GAINESVILLE, Fla. (AP) -- At least nine people died in a series of crashes apparently caused by heavy smoke and fog overnight on Interstate 75 in north Florida, authorities said Sunday.
Florida Highway Patrol Lt. Patrick Riordan said the pileups happened around 3:45 a.m. Sunday on both sides of I-75 south of Gainesville. All lanes of the interstate remained closed as investigators began trying to figure out what caused the early morning crashes.
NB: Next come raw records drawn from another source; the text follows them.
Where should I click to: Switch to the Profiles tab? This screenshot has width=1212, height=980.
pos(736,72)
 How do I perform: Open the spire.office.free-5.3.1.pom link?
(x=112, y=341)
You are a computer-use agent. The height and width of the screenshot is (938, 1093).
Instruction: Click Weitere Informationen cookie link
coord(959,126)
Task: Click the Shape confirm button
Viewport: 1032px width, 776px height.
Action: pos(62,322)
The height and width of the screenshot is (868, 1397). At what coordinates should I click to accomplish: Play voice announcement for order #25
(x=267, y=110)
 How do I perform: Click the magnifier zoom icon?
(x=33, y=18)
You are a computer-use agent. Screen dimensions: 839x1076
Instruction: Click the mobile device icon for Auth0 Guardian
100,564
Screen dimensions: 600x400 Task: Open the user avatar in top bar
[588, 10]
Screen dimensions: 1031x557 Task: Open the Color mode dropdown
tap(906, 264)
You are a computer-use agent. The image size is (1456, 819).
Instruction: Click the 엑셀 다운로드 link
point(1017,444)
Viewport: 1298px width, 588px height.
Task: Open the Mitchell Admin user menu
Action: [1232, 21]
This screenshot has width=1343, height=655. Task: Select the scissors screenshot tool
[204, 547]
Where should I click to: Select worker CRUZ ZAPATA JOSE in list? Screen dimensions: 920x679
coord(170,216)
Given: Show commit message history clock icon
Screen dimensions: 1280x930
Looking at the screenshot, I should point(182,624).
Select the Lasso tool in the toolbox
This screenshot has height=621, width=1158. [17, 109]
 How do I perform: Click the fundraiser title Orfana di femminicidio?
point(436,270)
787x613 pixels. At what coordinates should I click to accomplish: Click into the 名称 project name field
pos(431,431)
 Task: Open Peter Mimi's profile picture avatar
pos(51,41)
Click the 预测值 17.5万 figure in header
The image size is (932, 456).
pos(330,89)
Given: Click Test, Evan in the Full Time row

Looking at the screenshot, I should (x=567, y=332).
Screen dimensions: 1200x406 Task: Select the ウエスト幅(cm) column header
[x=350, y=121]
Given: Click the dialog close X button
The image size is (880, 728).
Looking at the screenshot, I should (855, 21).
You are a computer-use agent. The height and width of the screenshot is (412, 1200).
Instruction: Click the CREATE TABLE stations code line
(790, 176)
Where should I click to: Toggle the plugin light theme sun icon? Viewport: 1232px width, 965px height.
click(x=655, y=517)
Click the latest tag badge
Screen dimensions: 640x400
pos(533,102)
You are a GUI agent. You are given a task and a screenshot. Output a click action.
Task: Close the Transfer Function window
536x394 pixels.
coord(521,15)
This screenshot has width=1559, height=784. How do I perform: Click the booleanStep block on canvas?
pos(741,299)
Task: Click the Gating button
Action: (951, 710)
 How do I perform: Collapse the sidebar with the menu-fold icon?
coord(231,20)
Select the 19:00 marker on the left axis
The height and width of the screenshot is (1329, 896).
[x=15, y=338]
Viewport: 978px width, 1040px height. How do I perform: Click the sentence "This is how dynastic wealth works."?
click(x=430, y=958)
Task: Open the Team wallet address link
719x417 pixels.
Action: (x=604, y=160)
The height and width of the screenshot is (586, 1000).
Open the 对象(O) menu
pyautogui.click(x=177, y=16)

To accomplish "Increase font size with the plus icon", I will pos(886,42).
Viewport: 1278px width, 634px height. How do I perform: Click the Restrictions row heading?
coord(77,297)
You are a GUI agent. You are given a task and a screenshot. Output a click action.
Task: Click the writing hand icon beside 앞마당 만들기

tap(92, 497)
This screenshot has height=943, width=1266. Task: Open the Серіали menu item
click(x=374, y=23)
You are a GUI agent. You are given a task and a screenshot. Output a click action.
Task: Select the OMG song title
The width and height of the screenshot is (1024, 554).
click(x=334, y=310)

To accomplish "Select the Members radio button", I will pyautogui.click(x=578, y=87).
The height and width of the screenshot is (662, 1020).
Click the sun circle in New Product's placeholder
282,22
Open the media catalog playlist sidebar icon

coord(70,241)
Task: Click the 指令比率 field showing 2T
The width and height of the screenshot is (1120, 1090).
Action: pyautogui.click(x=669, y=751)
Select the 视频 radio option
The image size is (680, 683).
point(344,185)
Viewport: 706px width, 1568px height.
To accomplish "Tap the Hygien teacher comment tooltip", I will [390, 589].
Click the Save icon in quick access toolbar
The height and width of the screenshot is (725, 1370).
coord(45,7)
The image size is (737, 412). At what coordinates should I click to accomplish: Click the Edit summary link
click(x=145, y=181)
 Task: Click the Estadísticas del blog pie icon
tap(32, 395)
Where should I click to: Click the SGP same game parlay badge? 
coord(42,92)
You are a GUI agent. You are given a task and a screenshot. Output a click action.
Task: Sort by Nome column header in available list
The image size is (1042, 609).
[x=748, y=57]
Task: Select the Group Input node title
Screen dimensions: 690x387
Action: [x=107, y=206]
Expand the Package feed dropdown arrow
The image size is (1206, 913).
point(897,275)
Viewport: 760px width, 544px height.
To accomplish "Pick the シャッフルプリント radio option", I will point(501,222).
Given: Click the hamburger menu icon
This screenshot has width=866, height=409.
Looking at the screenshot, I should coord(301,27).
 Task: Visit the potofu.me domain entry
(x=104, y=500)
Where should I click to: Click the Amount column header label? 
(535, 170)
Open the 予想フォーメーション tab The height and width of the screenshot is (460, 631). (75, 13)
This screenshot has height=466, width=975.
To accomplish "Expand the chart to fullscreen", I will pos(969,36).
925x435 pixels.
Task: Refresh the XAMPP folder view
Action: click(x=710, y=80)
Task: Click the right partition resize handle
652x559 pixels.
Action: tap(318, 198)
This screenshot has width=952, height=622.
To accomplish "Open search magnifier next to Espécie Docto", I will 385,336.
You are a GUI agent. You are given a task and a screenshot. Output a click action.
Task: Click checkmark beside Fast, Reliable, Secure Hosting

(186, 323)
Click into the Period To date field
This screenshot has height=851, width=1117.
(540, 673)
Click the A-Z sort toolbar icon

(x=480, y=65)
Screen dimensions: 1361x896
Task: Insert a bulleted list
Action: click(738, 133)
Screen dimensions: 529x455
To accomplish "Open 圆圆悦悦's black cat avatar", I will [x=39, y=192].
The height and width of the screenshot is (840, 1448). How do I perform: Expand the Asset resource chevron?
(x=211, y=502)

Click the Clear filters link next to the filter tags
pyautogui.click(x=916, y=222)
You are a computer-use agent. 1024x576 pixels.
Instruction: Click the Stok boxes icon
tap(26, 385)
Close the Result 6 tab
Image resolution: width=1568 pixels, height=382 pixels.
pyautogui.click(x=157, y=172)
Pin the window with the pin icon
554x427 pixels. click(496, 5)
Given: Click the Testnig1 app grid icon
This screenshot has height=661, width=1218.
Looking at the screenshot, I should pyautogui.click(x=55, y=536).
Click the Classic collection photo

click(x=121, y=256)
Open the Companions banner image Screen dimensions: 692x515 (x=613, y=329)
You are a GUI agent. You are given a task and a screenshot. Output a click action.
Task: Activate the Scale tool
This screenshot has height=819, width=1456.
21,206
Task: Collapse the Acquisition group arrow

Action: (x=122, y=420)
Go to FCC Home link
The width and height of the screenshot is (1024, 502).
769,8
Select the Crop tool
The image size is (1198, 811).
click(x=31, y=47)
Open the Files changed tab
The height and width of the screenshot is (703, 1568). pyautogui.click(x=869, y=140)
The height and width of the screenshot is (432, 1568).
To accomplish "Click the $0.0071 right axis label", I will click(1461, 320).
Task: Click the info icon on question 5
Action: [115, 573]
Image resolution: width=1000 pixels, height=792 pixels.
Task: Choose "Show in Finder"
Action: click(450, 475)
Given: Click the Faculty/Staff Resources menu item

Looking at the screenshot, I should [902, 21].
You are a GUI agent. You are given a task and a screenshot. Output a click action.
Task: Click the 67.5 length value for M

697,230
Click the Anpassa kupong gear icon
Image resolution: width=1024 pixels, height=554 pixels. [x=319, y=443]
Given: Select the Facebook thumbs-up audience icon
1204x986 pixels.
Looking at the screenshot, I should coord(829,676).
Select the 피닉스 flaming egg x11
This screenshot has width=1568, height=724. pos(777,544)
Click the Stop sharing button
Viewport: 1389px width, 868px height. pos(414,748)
Riordan said several people were injured and taken to Gainesville hospitals. Their conditions were unclear.
At least 18 people hurt in the wreck were being treated at Shands at the University of Florida, said hospital spokeswoman Allison Wilson.
The FHP had closed the highway briefly overnight because of a mixture of fog and smoke from a marsh fire in the Paynes Prairie area south of Gainesville.
Riordan said the agency had several troopers driving along the stretch of I-75 to access the situation early Sunday.
"When the visibility cleared, we reopened the road," he said.
He said he is not sure how much time passed between the reopening of the highway and the first crash.
At least four to five large commercial vehicles and about six passenger vehicles were involved. Riordan said many were badly compressed.
Riordan said this is the worst accident he's seen in his 27-year career with FHP.
U.S. 441 is also closed and traffic is being diverted onto U.S. 301 and State Road 27, Riordan said.
Heavy fog and smoke were blamed for another serious crash four years ago. In January 2008, four people were killed and 38 injured in a series of similar crashes on Interstate 4 between Orlando and Tampa, about 125 miles south of Sunday's crash. More than 70 vehicles were involved in those crashes caused by fog and smoke, including one pileup that involved 40 vehicles.